Looking at this intently, some things are visible.
The syrinx or pan-pipes are in the middle. To the left seems to be an animal with a tail, and above that a head wearing a phrygian cap. Is there something above that also?
The picture leaves much unclear; and I have been attempting to track down more images. This is not simple. The item was held in the Lateran museum; but this has long since been moved to the Vatican. But surely there is a published drawing?
One annoyance in 19th century scholarship is the use of abbreviations for references. In case my struggles may help others – or at least turn up in Google, let me outline how I went about this.
Thus Decharme tells us in his article (p.288 n.7 and 8) that Visconti’s publication of the cista may be found in “Annal. Inst. Arch., 1868, p.390 et suiv; Ibid., 1869, p.242″. Graillot says the item is studied on p.240 ff. That’s helpful; if you don’t already know what that might be, you aren’t going to find out from here.
Luckily we have the internet. After some difficulty I found this:
Annali dell’Instituto di Corrispondenza Archeologica = Annales de l’Institut de Correspondance Archéologique
And found it at Arachne, here, attached to the 1877 volume. It required a bit of fiddling to find the list of volumes, which led me to volume 41 (1869), which – again with some fiddling – can be downloaded. Volume 40 (1868) does not appear to be there. The resulting PDF is enormous. p.240-5 seem to deal with the cista. But no image. On p.240 tho is a reference – infuriatingly abbreviated also – to “la nostra tav. VIIIa n. 1”. On p.245 I find references to “Mon. dell’Inst. Vol. VIIII tavv.” and Showerman refers to “Mon. dell’ Ist. IX, tav. 8 a. 1”; not helped by a misspelling.

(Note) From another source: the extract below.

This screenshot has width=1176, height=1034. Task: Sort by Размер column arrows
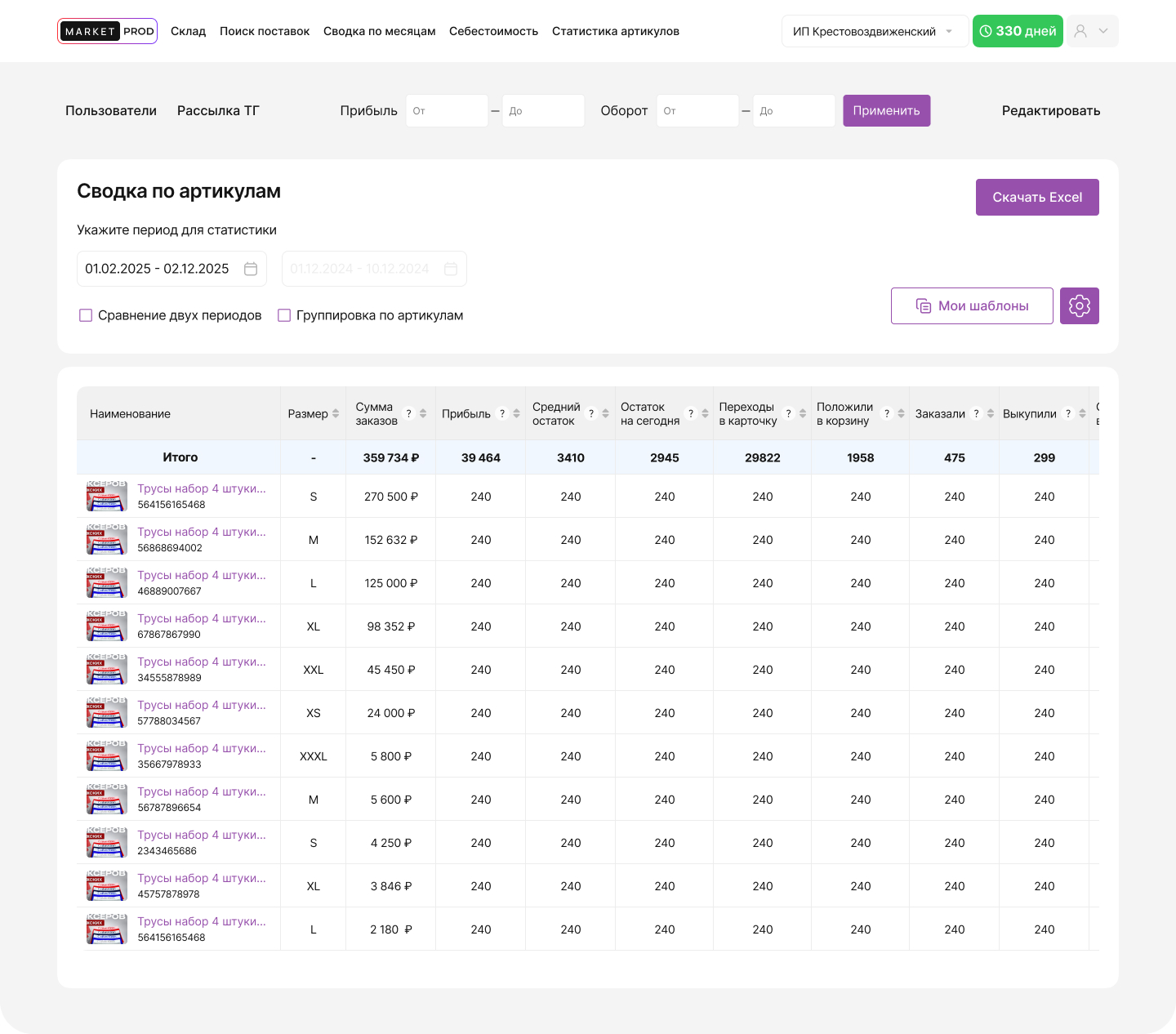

Guessing, therefore, I substitute “monumenti” for “annales” and get “monumenti dell’instituto di corrispondenza archeologica”. And … this does exist! (as does “bulletini dell’instituto di corrispondenza archeologica” – what a system). This likewise points me to Arachne, and, searching in Arachne, clicking on “books”, then “list” leads me to volume 9, 1869. There it is! And the drawing is as follows (click to enlarge):
The “statua di Atti” I have cropped. The “utensile sacro” is our cista. Both found in the excavations of Ostia.
Zooming on the left-hand side, we get this:
The three figures that Visconti thought he saw are certainly present. The top one is supposed to be Attis, the middle one Zeus Idaios or possibly a river, the bottom one a lion (sacred to Cybele), while the vertical elements are reeds.
In the absence of a better image, it’s hard to see more.